L’estimation de mouvements concernant essentiellement les segments des membres supérieurs ou inférieurs, les articulations étudiées dans ces travaux concernent l’épaule, le coude, la hanche avec un focus plus important sur l’articulation du genou. Comme alternative à une capture du mouvement, nous proposons dans ces travaux une modélisation morpho-fonctionnelle du genou afin de simuler le mouvement entre 2 surfaces articulaires en vis-à-vis. L’approche morpho-fonctionnelle consiste à lier la forme de l’articulation à sa fonction. En effet, il existe une relation bidirectionnelle entre ces 2 notions. D’une part, la forme d’une articulation contraint fortement son mouvement, d’autre part, les mouvements entre segments donnent une conformation spécifique aux surfaces articulaires et maintiennent cette forme dans la durée. Par exemple, les mouvements du foetus sont indispensables pour le bon développement des articulations (Feduccia 1991). C’est ainsi qu’un mouvement répété, anormal ou absent aura une influence à plus ou moins long terme sur la forme des articulations. Intégrer cette connaissance morphologique dépend fortement du type de l’articulation étudiée. La forme de l’articulation coxo-fémorale, articulation dite à centre, se modélise assez fidèlement par un ellipsoïde voir une sphére. Lorsque nous sommes face à des articulations disposant d’un axe de rotation, comme cela est le cas pour l’articulation huméro-ulnaire, un modèle mathématique de type hyperboloïde donne de bons résultats par rapport à l’axe anatomique palpé entre les épicondyles par exemple. Ces représentations géométriques sont à mettre en parallèle avec les représentations synoviales des articulations du corps humain (Allaire 2007) .
Nomenclature et arthrologie du membre inférieur humain
Ces rappels d’anatomie s’inspirent largement des ouvrages d’anatomie (Kapandji 2009) et des manuels universitaires. Afin de décrire la position ou le mouvement d’une articulation, une nomenclature a été mise en place en médecine. Cette nomenclature est également utilisée en biomécanique.
Nomenclature
Description des plans, axes et directions anatomiques
Les 3 principaux plans de l’anatomie sont :
– le plan sagittal (ou médian) qui sépare les parties droite et gauche du corps,
– le plan frontal (ou coronal) qui sépare les parties avant et arrière du corps,
– le plan transversal (ou axial) qui sépare les parties haute et basse du corps.
Les 3 principaux axes anatomiques sont :
– l’axe vertical qui est longitudinal au corps,
– l’axe transverse qui est l’axe horizontal allant de gauche à droite,
– l’axe sagittal qui est l’axe horizontal allant de l’arrière vers l’avant.
Les 3 principales directions sont :
– la direction proximo-distale qui part de la racine d’un membre vers son extrémité,
– la direction médio-latérale qui part du centre du corps vers l’extérieur dans le plan frontal,
– la direction antéro-postérieur qui part de l’avant du corps vers l’arrière.

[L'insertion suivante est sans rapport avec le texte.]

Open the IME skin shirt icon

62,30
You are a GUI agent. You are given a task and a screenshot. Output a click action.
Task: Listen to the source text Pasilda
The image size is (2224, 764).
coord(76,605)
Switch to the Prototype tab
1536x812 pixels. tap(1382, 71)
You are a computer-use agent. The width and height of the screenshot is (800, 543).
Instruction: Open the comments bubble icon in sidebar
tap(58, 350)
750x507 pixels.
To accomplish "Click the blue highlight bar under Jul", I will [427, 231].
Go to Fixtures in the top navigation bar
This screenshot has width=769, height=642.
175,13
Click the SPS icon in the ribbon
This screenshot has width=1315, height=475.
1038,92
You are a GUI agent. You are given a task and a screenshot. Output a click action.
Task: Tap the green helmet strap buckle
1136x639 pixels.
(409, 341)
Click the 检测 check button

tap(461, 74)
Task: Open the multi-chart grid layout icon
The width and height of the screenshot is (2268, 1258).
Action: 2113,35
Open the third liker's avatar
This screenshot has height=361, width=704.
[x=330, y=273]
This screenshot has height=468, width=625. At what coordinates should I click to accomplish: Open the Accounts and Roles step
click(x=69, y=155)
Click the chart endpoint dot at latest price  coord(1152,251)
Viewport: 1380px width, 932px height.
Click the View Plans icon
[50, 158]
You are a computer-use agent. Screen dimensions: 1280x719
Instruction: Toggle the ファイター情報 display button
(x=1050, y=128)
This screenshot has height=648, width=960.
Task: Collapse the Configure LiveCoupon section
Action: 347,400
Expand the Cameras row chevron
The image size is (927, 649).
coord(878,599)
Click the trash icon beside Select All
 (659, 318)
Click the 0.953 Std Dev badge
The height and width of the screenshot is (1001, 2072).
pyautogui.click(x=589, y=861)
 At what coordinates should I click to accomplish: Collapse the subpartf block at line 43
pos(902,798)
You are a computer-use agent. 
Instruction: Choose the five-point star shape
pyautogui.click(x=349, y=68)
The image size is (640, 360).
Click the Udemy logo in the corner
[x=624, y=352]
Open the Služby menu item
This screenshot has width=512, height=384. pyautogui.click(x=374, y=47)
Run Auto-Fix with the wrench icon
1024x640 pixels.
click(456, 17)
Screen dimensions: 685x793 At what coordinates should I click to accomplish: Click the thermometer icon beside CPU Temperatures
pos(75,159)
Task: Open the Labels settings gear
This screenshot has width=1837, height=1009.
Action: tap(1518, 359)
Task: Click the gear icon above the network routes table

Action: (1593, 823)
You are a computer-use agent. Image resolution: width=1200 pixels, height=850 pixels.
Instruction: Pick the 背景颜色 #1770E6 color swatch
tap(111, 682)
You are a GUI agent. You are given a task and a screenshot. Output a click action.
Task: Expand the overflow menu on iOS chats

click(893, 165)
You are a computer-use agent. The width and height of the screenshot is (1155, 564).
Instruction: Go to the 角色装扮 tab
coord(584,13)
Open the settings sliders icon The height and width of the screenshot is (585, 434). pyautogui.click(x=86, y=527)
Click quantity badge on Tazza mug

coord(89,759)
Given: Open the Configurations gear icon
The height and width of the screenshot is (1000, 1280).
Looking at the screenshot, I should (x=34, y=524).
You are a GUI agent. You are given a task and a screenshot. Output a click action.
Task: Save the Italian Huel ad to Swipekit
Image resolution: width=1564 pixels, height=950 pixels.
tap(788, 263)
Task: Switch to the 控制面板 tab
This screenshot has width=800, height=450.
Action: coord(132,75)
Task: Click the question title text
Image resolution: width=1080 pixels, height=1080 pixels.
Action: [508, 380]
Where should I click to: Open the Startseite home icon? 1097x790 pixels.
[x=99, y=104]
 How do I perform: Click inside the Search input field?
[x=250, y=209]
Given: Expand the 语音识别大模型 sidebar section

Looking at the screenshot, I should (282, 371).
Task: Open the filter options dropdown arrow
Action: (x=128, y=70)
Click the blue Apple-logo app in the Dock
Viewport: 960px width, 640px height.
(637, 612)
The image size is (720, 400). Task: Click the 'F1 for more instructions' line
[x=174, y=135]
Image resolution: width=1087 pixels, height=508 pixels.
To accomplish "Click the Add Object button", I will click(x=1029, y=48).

Classification des articulations
Un des enjeux de cette thèse est de comprendre les rapports ostéo-articulaires qui interviennent dans le mécanisme de la marche. Dans sa thèse, Allaire propose un atlas de classification des formes osseuses selon la mobilité articulaire, cet atlas a été élaboré à partir des ouvrages de références signés par I. A. Kapandji (Kapandji 2009), P. Kamina (Kamina 2006) et J. Castaing (Castaing 1975). L’anatomiste Pierre Kamina a contribué à clarifier la définition des classes d’articulations en faisant le lien entre la mécanique du solide et la forme des surfaces articulaires. Ainsi la classification des articulations synoviales est étroitement liée à la morphologie des surfaces. Allaire a proposé une Table Typologique Interdisciplinaire de Correspondance Forme Osseuse – Mobilité Articulaire (TTIFOMA). Cette table a pour but de fusionner et de synthétiser les classifications biomécaniques, arthrologiques, anatomiques et géométriques. Sa contribution a été de proposé, en collaboration avec le professeur Lefèvre du CHU de Brest, une colonne biomécanique qui donne des informations sur la mobilité articulaire telles que le nombre de degrés de liberté et la nature du mouvement. Une colonne morphologique a été ajoutée et précisent les notions de formes des surfaces en terme de convexités, concavités et rapports angulaires. Pour exemple, la tête humérale peut être assimilée à une liaison rotule et modélisée mathématiquement par un ellipsoïde.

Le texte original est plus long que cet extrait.